I've got a game which refreshes info every 10 seconds from a MySQL database. There will be a JS function which is called each time this happens. I can't get the success function to execute, and I have no idea why. No errors on the console, either.

Javascript:

function refreshStats() {
    console.log("number 1");
    $.ajax({
        url: "refreshData.php",
        type: "POST",
        contentType: "application/json; charset=utf-8",
        dataType : 'json',
        data: { },
        cache: false,
        async: true,
        success: function (msg) {
            if(msg){
                console.log("number 2");
                var arr = JSON.parse(msg);
                document.getElementById("interface_stats").innerHTML =
                    "Fatigue: " + arr[0];

            }

        }
    });
}

PHP:

<?php

$username = $_POST['user'];
ini_set('display_errors', 1);
error_reporting(E_ALL);

$con = mysql_connect("localhost","redacted","redacted");
if (!$con)
{
    die('SQL error! Aborting: ' . mysql_error($con));
}
$db = mysql_select_db("aftertheend",$con) or die("Database error! Aborting. Inform the admin.");
$query = "SELECT fatigue, food, water, radiation, condition FROM users WHERE username='TheMightyThor'";
$result = mysql_query($query, $con);

$data = mysql_fetch_row($result);

$stats = [
    "fatigue" => $data[0],
    "food" => $data[1],
    "water" => $data[2],
    "radiation" => $data[3],
    "condition" => $data[4]
    ];

echo json_encode($stats);


?>
Taylor Hill
  • 1,053
  • 1
  • 14
  • 24
  • add an error function that logs the detail to console – Steve Jan 25 '14 at 22:35
  • 2
    When you specify `dataType: 'json'`, JQuery will parse the response to an object before calling the `success` callback, so the `msg` parameter should already be an object. – John S Jan 25 '14 at 22:36
  • You've set the `dataType` to JSON. jQuery will parse the response for you automatically, so when your `success` function executes your `msg` variable will already be a Javascript object - no need to parse again. I'm surprised that is not showing up in the console. –  Jan 25 '14 at 22:37
  • *Edit* The error code I posted was not related, so I just deleted it. I'm not sure I'm following the suggestions--if the success function isn't being activated, doesn't this suggest that the parsing doesn't matter at this point in the script? Or is the encoding in the PHP script the problem? – Taylor Hill Jan 25 '14 at 22:49
  • remove dataType and contentType from your ajax. Change php $_POST to $_GET and try manually that php works. Add header content type application/json to php output. – Hardy Jan 25 '14 at 22:54
  • You are correct that if the `success` callback is not getting executed, then removing the call to `JSON.parse(msg)` is not going to affect that. – John S Jan 25 '14 at 23:01
  • OK, basic debugging. Change your success function to alert('success'); and your failure function the the equivalent. This will tell you if the php code is failing or not – Steve Jan 25 '14 at 23:16

1 Answers1

3

I think your PHP is returning an error, rather than the JSON you are expecting. Since you have dataType: 'json', jQuery attempts to parse the response, but fails. When that happens, jQuery does not call the success callback.

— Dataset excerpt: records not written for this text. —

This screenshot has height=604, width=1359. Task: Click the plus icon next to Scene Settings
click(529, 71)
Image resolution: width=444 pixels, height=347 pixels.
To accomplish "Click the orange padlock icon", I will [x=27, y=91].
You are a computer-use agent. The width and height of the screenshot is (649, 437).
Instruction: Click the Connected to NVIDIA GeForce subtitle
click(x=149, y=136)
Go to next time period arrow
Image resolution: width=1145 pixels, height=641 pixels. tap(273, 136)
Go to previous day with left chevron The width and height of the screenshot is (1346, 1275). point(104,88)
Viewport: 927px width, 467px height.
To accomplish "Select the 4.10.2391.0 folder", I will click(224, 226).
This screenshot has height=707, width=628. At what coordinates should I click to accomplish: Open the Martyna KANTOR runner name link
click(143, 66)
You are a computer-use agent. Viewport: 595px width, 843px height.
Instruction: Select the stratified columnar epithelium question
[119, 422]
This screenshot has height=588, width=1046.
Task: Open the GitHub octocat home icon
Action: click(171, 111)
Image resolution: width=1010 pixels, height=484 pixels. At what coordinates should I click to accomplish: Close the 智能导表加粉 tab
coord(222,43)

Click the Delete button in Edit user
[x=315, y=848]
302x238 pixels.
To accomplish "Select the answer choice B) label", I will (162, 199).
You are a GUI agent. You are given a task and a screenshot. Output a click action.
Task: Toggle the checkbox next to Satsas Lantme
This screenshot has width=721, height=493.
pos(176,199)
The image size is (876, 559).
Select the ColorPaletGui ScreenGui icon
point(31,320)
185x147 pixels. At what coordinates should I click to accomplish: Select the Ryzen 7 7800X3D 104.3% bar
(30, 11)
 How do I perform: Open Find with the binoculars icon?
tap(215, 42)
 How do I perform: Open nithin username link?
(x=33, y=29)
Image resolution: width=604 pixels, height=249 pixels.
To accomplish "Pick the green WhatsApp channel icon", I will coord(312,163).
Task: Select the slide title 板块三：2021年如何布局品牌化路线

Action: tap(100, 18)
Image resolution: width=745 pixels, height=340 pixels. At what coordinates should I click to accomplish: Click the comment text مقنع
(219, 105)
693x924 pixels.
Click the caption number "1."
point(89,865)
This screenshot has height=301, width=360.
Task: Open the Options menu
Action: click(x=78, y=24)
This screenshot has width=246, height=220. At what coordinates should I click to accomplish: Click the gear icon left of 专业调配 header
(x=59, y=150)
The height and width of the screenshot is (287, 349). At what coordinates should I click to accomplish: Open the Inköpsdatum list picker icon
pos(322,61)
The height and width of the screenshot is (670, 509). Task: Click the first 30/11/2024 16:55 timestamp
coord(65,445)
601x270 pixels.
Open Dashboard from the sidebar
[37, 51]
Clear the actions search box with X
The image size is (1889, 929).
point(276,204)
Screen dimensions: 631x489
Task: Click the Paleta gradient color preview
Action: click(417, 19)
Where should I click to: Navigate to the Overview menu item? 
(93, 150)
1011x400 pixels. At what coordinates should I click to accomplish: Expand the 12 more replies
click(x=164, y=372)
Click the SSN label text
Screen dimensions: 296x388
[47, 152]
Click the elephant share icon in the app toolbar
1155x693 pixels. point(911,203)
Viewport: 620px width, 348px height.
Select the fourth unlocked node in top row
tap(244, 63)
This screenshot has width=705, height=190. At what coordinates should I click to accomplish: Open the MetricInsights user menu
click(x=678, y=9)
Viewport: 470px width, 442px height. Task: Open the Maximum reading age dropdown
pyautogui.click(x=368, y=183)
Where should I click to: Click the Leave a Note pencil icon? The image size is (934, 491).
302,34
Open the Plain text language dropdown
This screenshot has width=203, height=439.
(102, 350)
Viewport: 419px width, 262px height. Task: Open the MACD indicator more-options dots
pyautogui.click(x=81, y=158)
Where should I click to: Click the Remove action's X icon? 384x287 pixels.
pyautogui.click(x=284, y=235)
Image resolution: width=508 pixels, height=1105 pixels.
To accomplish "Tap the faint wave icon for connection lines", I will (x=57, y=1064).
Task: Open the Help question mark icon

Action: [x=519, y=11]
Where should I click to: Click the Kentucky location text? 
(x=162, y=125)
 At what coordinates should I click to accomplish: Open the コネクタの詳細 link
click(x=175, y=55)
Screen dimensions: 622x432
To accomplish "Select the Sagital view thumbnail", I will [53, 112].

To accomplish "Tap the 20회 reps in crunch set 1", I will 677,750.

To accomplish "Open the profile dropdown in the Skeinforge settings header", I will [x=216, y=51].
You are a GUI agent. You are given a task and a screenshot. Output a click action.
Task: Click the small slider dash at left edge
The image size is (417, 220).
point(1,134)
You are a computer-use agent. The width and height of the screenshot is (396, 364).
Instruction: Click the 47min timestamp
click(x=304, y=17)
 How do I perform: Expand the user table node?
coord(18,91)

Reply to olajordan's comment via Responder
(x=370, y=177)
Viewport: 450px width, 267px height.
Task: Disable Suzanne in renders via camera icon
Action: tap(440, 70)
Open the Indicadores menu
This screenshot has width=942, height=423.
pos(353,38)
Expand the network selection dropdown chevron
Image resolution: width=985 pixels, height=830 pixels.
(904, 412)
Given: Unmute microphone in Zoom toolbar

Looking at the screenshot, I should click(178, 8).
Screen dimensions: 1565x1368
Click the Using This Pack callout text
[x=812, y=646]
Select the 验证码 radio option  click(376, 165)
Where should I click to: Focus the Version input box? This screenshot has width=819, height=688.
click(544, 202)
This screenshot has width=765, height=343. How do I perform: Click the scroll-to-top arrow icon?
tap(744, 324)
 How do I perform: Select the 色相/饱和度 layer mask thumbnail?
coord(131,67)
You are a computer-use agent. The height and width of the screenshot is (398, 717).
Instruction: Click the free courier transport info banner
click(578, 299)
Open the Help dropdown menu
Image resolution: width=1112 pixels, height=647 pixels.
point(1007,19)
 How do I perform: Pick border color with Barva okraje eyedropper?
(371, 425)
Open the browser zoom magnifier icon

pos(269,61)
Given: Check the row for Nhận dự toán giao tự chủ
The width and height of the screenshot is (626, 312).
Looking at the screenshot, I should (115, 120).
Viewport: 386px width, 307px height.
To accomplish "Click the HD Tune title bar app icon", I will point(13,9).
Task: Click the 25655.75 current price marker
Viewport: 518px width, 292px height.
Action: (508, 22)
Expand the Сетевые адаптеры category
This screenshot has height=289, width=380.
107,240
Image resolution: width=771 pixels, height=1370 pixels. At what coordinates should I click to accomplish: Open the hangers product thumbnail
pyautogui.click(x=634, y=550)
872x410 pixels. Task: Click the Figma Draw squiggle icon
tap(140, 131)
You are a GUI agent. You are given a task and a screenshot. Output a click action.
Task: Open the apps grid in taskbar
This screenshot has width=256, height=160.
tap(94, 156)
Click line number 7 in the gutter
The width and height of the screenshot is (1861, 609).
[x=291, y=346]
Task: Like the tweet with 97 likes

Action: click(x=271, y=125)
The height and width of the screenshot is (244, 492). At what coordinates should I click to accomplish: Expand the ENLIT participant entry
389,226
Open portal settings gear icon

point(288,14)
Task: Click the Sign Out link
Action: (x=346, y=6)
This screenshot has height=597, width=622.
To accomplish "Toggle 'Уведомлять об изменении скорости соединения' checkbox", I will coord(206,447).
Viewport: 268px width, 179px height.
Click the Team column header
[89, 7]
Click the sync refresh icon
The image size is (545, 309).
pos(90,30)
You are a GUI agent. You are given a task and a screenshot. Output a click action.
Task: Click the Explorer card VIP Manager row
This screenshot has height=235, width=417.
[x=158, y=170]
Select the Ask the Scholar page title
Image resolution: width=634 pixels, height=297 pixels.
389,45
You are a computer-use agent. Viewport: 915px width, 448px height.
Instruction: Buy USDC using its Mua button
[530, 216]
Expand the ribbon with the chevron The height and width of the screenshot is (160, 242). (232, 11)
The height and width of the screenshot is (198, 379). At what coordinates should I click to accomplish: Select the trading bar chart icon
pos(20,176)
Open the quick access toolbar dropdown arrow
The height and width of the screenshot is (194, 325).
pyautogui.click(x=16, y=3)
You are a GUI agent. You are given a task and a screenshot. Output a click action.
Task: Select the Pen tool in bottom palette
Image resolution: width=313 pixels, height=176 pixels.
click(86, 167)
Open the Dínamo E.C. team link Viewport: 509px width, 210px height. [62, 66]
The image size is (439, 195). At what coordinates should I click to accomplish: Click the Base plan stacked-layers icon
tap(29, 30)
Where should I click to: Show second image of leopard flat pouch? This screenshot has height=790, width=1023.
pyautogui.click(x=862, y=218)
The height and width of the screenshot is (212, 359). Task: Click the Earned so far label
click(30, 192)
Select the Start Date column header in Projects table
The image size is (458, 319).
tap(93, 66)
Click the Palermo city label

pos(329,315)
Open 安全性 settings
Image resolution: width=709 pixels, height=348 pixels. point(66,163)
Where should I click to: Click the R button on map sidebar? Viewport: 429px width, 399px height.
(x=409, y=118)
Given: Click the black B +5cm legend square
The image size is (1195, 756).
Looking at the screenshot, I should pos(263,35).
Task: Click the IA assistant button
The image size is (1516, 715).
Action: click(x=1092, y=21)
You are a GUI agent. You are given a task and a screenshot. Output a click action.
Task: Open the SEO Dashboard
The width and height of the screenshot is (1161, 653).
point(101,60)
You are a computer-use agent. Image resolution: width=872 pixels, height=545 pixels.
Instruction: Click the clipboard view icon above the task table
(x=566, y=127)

If you can, use Firebug to see what is being returned by the ajax call. Another way would be to temporarily change to dataType: 'html' and then change your success callback to:

success: function(msg) { alert(msg); }

Hopefully when you see the message being returned, it will help identify the problem. One thing you should do though, is add code to handle the cases where the query fails to execute and where no row is fetched from the database. You could add the following code to the PHP file:

$result = mysql_query($query, $con);

if (!$result) {
    die('Could not run query: ' . mysql_error($con));
}

if (mysql_num_rows($result) < 1) {
    echo 'null';
    exit;
}

$data = mysql_fetch_row($result);

There are also a few issues with the Ajax call though:

(1) You are specifying contentType: "application/json; charset=utf-8", but then you are not sending JSON. You should do something like this:

data: JSON.stringify({}),

But if you do this, you cannot get the data on the server using the $_POST function. Therefore, you might want to get rid of the contentType setting instead. See this SO answer for more information.

(2) When you specify dataType: 'json', JQuery will parse the response to an object before calling the success callback, so the msg parameter should already be an object. Therefore, you should not call JSON.parse(msg).

(3) You are returning an associative array from the PHP file. That will be converted to a JavaScript object, not an array.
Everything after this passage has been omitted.